There's a big attack going on in this country on public education. One of the Koch brothers... publicly advocated ending public education, because that's socialism. ...[I]n Wisconsin we saw people call kindergarten teachers thugs. Something I would never have imagined when I was young... [I]t's because we've gone through a fundamental change. We've been living under Reaganism now since 1981, and in Reaganism we worship money, and our measure of the country is money.

The most important period determining your lifetime health and emotional well being, and therefore you ability to get along, is from conception to about the first 6 months of your life. We pay very little attention to that. We give women in this country 6 weeks of disability, and they may use several other at the end of their pregnancy, so little babies... are not getting enough nurturing. In some of the European countries you are required to take a year off, and it's a violation of the law... to hold a job when you have a small child, because these societies recognize that we have a long-term interest. So just as we're using up our infrastructure by not fixing up roads and bridges and dams and pipelines, we are also stealing from the future by not nurturing and providing proper care for small children. ...[T]here will be a price, and it will be very high.

[W]e have the highest percentage of children who go to bed hungry of any modern country. You wouldn't know from reading the news or watching TV that America has a hunger problem, that all across America we have communities, in the country, in the suburbs, in the city, where volunteers send home backpacks full of food for families on the weekend, because otherwise these kids would not eat.

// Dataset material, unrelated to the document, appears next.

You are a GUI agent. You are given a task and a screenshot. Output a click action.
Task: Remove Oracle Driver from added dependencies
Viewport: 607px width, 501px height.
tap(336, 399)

[W]e've had this tremendous weakening of the news media, so that [many] large federal agencies... have no beat reporters... covering them. We have city councils and school boards all across America that get no coverage... and this is terrific for those people who are getting rich by exploiting the rules of the system for their benefit; and you're not hearing about that.

[I]n 1968... most journalists were blue collar intellectuals. Today the newsrooms of the major news organizations are full of people who grew up in wealthy households. So... their attitude... is "The world seems to be doing just fine. It's quite just." ...because that's their life's experience.

Everything has rules... The rules that we set really determines who benefits and who bears the burden. ...[W]e have all of these policies ...that largely determine what's happening. ...[I]n America... we live in a society... where coming out of the Great Recession, a third [33%] of all increased income through 2012 went to the top 16,000 households, that's the 1% of the 1% [1 out of 10,000], 95% of that income went to the top 1%, and the bottom 90 per cent's income actually fell... to the level of 1966... [T]hat happened because the government rules, in many ways, from who gets access to quality education, to who gets proper health care, to incarceration policies, are shaping what's happening to our society.